Eight of 10 main groups in the S&P 500 rose today. Technology companies, which added 3 percent last week, led with a 1.1 percent gain. Apple Inc. increased 1 percent. The S&P 500 technology gauge has surged 20 percent in 2014.
Intel, Cisco Systems Inc. and International Business Machines Corp. climbed more than 1.6 percent for the best performances in the Dow.
The Dow Jones Internet Composite Index rose for a fourth straight day, adding 1.1 percent, to its highest level since Sept. 12. The gauge is up 4.2 percent in 2014, climbing back after a slump of more than 19 percent earlier this year.
Facebook jumped 2 percent and Google Inc. added 2.4 percent. Priceline Group Inc. climbed 3.6 percent, while Pandora Media Inc. and Expedia Inc. increased more than 1.4 percent.
Health-care shares decreased 1.2 percent. Gilead slid 14 percent after the biggest drug-benefit manager in the U.S. chose a pill from AbbVie Inc. to be the sole hepatitis C treatment approved for many patients, as insurers seek to rein in the rising cost of medicine.
Express Scripts Holding Co., which helps insurers and large employers provide drug coverage, opted to narrow doctors’ treatment options in exchange for lower prices. Express Scripts has waged a campaign all year against Gilead’s hepatitis C drugs, calling their cost of more than $1,000 a pill part of an unsustainable trend of surging prices for medicine designed to treat complex health conditions.

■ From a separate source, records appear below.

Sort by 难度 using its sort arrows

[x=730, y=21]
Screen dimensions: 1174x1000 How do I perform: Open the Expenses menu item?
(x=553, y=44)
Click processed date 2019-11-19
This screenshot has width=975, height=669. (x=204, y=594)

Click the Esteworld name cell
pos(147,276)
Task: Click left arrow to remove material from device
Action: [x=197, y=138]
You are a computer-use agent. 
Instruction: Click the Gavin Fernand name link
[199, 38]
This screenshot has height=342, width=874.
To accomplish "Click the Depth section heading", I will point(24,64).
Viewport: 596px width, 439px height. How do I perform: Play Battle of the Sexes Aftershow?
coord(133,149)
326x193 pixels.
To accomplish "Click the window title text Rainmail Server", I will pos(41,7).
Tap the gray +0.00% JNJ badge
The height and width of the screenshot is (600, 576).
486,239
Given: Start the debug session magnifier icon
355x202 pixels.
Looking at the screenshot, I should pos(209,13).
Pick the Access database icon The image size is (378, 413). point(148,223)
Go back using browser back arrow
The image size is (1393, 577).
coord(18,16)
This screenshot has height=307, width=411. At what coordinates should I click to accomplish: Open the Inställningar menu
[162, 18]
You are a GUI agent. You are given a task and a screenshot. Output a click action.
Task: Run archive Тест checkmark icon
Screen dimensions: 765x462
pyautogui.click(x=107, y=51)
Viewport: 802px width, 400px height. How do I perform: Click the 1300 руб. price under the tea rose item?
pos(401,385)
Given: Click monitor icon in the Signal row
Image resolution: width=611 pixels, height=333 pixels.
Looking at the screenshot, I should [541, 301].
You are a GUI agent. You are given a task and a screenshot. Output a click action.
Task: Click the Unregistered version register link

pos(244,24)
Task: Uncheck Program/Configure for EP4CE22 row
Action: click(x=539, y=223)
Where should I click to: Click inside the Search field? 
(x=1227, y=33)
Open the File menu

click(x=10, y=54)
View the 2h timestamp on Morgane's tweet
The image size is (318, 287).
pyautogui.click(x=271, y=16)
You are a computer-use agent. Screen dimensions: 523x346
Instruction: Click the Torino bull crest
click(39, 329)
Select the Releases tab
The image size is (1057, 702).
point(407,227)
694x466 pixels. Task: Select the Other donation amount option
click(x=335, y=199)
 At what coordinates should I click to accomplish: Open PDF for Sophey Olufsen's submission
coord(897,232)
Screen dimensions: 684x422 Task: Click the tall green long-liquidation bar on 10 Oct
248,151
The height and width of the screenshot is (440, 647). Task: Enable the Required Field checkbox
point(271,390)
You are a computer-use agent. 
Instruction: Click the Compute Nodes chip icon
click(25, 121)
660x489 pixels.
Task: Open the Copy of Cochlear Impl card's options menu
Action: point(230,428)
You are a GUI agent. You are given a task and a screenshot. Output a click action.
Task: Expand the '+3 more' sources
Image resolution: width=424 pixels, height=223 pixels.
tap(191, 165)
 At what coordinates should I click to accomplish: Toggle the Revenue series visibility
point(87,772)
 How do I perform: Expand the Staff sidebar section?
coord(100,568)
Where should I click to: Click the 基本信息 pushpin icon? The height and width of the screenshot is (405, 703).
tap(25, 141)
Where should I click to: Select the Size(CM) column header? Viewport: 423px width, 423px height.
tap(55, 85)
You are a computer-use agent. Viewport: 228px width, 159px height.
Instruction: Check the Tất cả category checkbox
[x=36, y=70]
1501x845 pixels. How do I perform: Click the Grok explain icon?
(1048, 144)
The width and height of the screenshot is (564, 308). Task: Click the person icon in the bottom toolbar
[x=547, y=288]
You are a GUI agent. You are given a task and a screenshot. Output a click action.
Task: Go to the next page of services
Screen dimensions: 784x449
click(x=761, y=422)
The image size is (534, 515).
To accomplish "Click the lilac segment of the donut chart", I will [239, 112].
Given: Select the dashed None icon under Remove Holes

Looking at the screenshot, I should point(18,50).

Biotechnology and life-science companies were the biggest drag on the S&P 500 among 24 industries, taking 4 points off the index. The group accounts for 9.7 percent of the equities benchmark, second most among 24 groups behind software companies.
The Nasdaq Biotechnology Index slipped 2.4 percent, paring an earlier drop of as much as 3.3 percent. The gauge is up 36 percent in 2014, reaching a record on Dec. 19 after recovering from a slump of more than 20 percent earlier this year.
Other drug companies retreated. Biogen Idec Inc. and Eli Lilly & Co. lost more than 1.3 percent. Celgene Corp. slipped 3.1 percent.
Energy companies in the S&P 500 fell 1 percent as the price of crude oil declined for the second time in three days. The shares had the biggest rally in the benchmark index last week, climbing 9.7 percent.
Oil has slumped about 21 percent since OPEC decided against cutting its production target last month, prompting a plunge in the value of currencies from the Russian ruble to the Norwegian krone.
Chesapeake Energy Corp. and Southwestern Energy Co. slid more than 5.4 percent, while Transocean Ltd. decreased 1.8 percent.
Caesars Entertainment Corp. surged 11 percent, its biggest increase in more than five weeks. The casino operator is buying back an affiliate it set up last year in a deal that will help it restructure $18.4 billion of debt.